> [MATERIAL FOR THIS EXERCISE]:

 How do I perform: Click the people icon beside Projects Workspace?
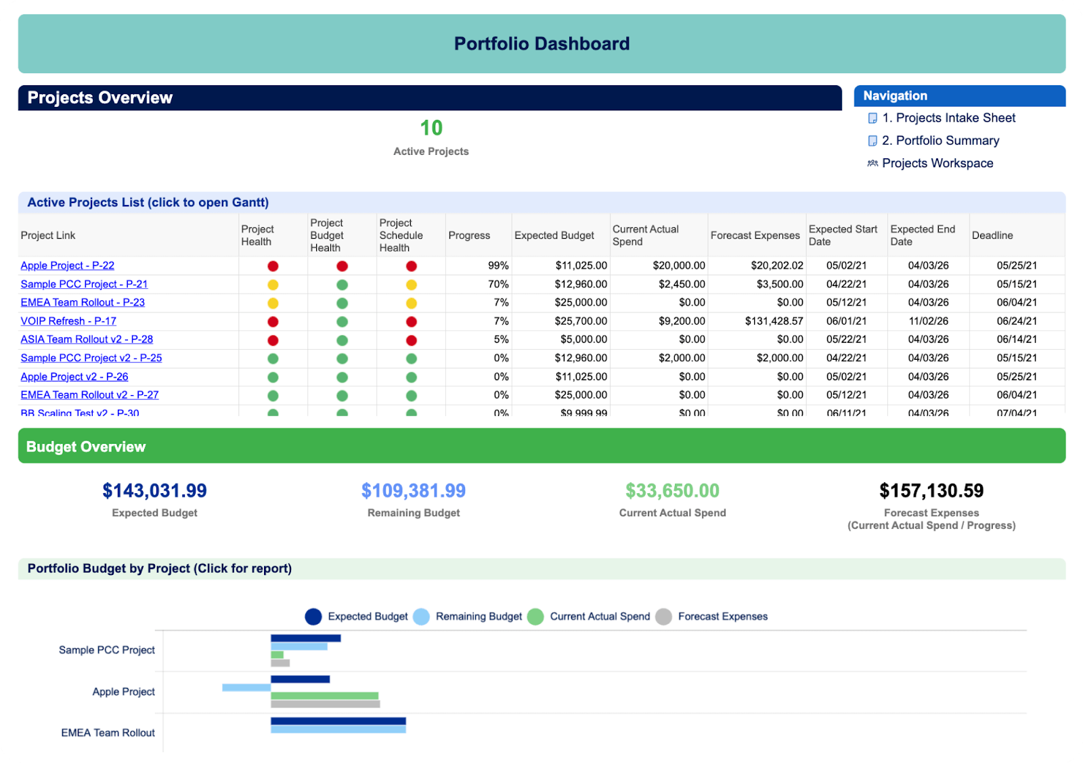pyautogui.click(x=872, y=164)
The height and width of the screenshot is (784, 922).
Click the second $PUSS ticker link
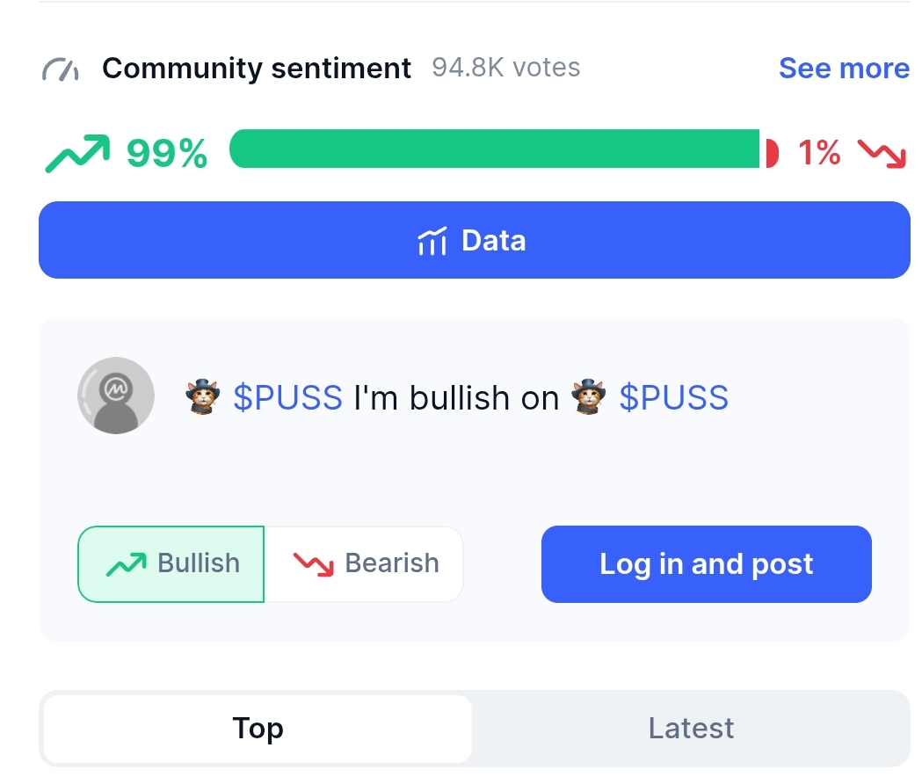point(674,398)
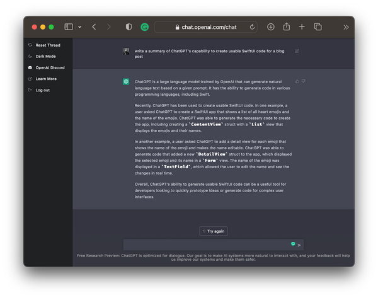Click the send arrow in message box
Screen dimensions: 378x298
(299, 244)
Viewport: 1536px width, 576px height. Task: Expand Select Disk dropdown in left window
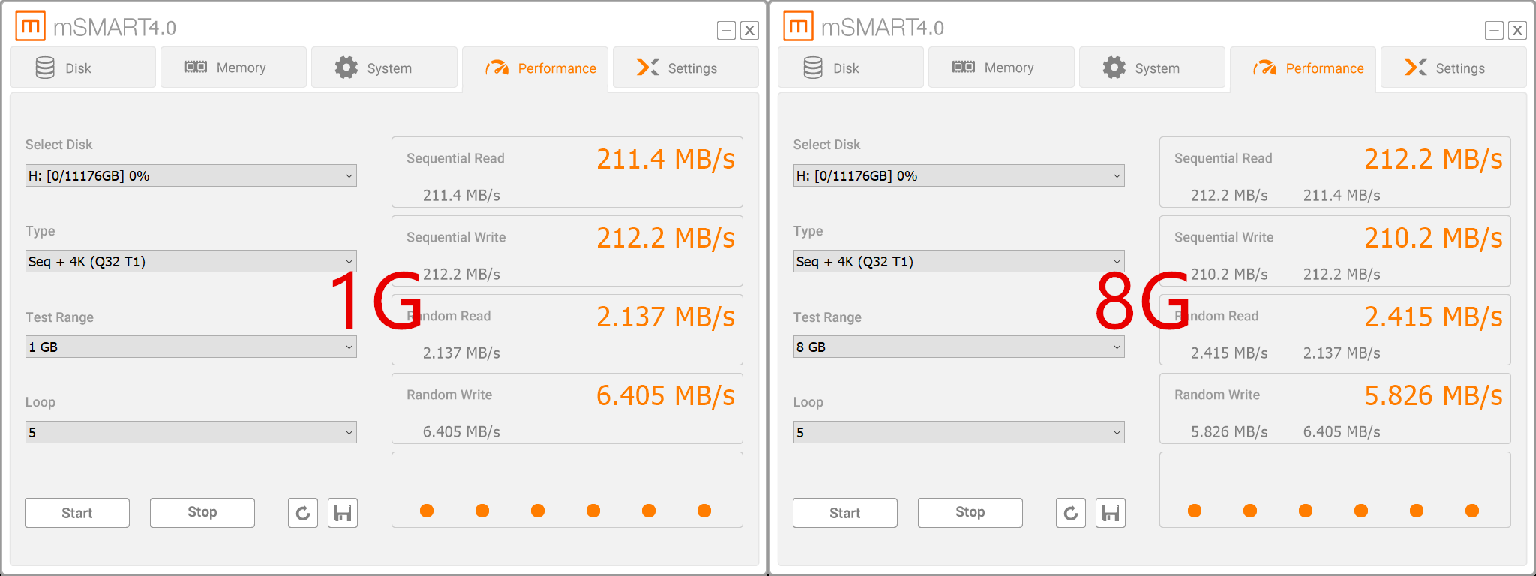[191, 176]
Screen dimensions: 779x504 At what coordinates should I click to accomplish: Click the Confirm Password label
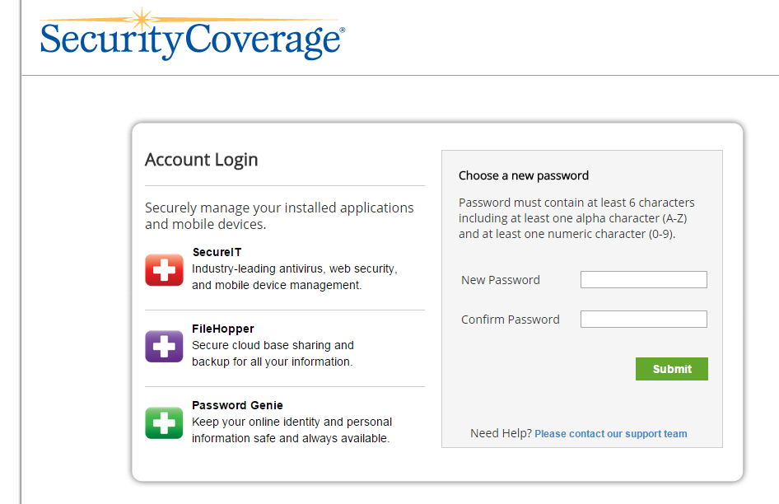tap(511, 319)
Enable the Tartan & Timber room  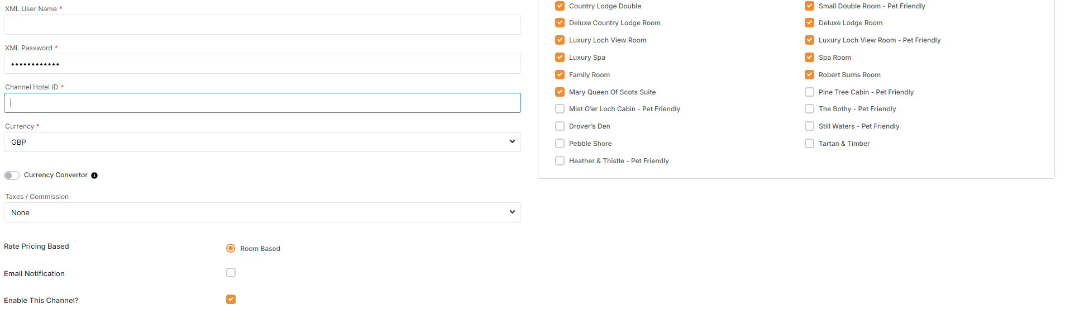coord(809,144)
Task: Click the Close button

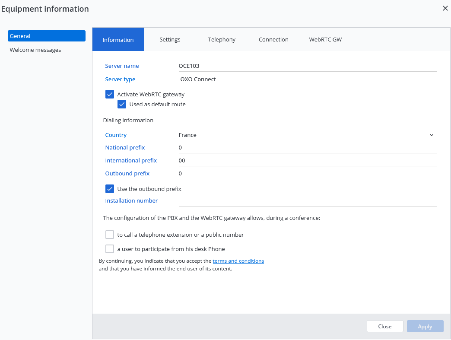Action: pyautogui.click(x=384, y=326)
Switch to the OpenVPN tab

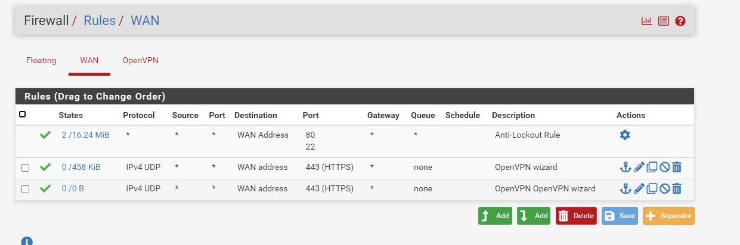140,60
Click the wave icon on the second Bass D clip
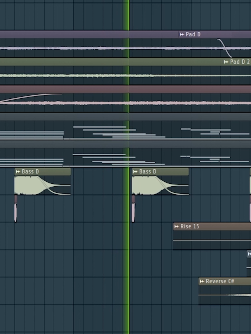 point(136,171)
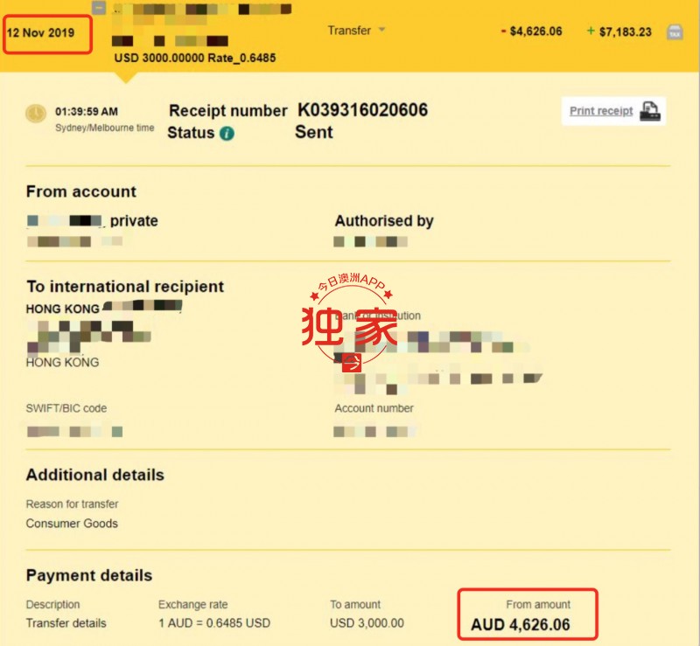700x646 pixels.
Task: Click the red exclusive watermark stamp
Action: coord(351,322)

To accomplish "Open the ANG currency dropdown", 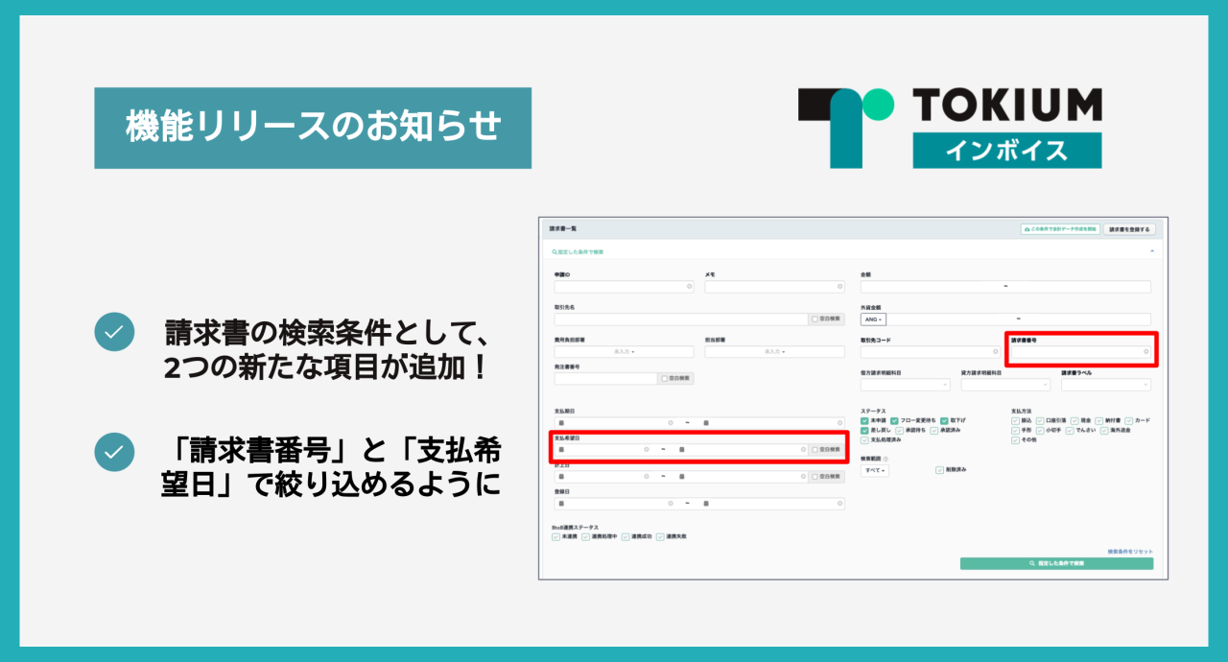I will [873, 319].
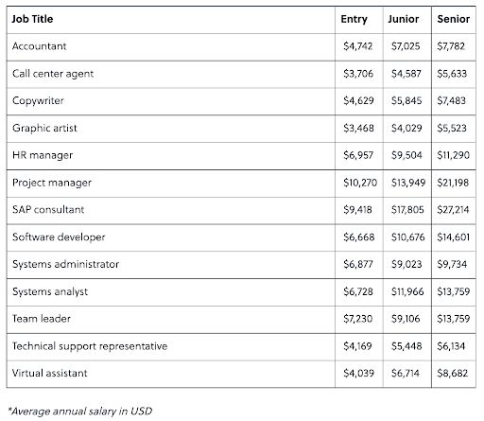Click Copywriter entry salary $4,629
The height and width of the screenshot is (421, 484).
(x=358, y=100)
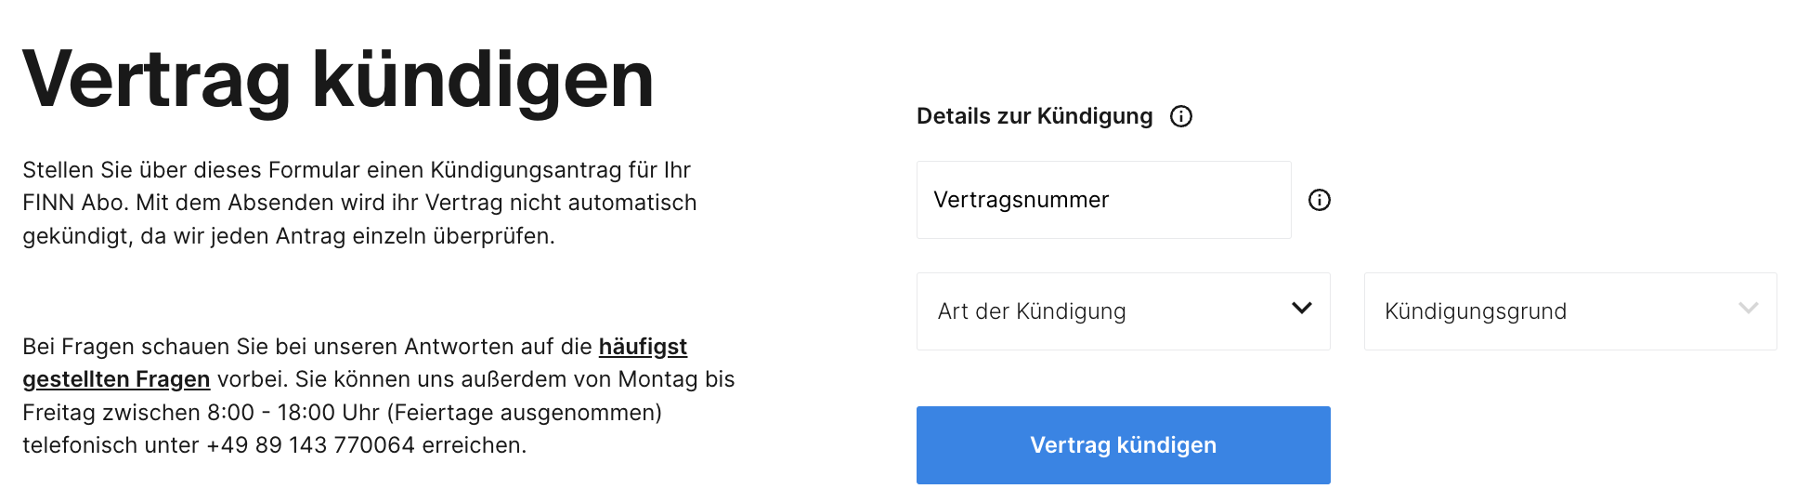Click the phone number +49 89 143 770064
The height and width of the screenshot is (502, 1796).
point(310,445)
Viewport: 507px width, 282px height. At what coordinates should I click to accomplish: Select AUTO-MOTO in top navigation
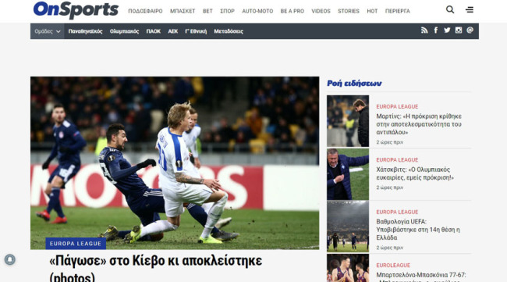257,11
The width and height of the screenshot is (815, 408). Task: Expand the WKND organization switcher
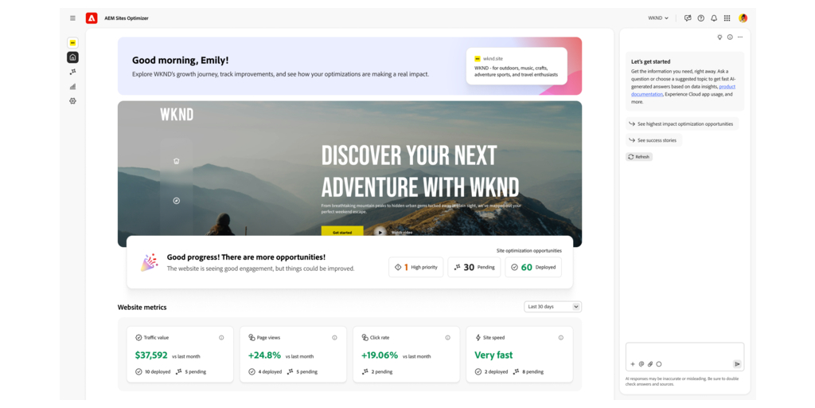pyautogui.click(x=658, y=18)
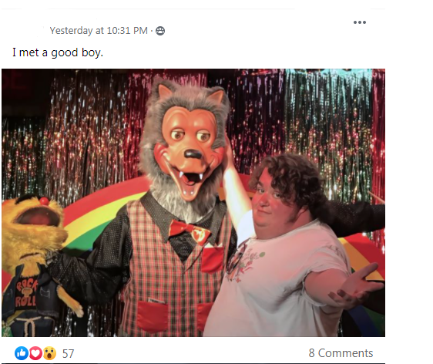Click the blue thumbs-up Like reaction icon
The height and width of the screenshot is (364, 433).
22,353
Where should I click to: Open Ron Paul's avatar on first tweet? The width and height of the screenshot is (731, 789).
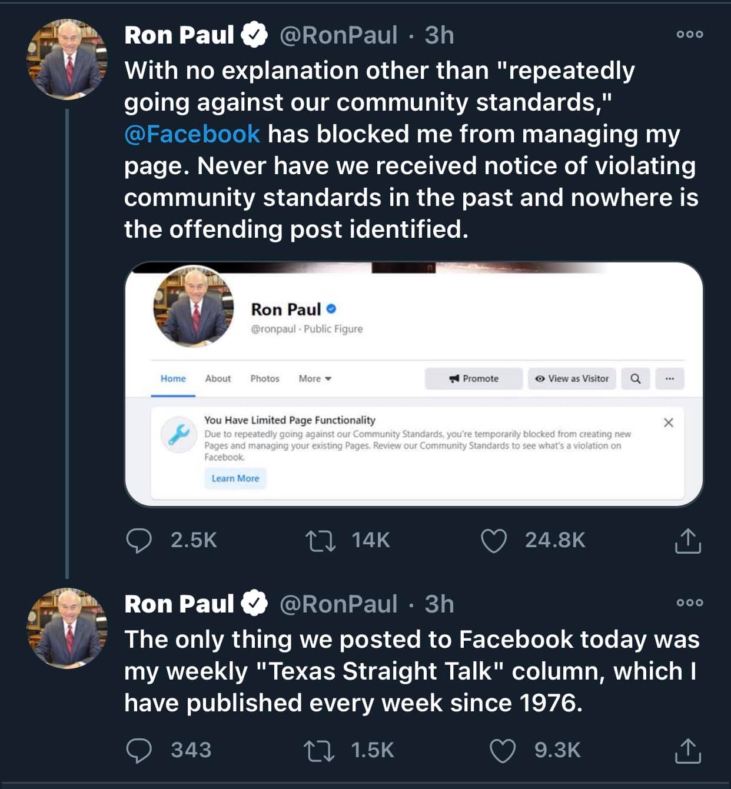point(67,59)
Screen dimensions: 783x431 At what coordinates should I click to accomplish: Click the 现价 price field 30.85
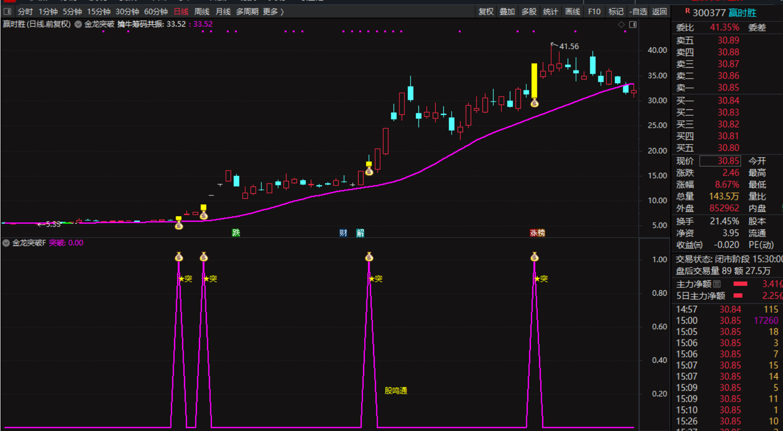click(720, 161)
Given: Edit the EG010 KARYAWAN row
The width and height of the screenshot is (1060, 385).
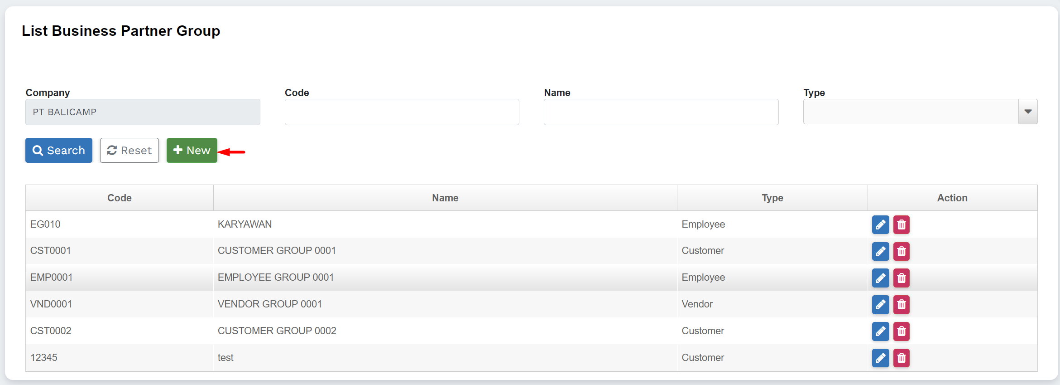Looking at the screenshot, I should point(880,224).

> [PROBLEM]: Without any pictures, write out the lines running from the one containing "Where should I" through the end of the listing above, both included, exactly as given.

> [SOLUTION FOR THIS EXERCISE]:
Where should I click to: Open Ron Paul's avatar on first tweet? The width and height of the screenshot is (731, 789).
point(67,59)
Screen dimensions: 783x431 At what coordinates should I click to accomplish: Click the 现价 price field 30.85
click(720, 161)
Given: Edit the EG010 KARYAWAN row
The width and height of the screenshot is (1060, 385).
Looking at the screenshot, I should point(880,224).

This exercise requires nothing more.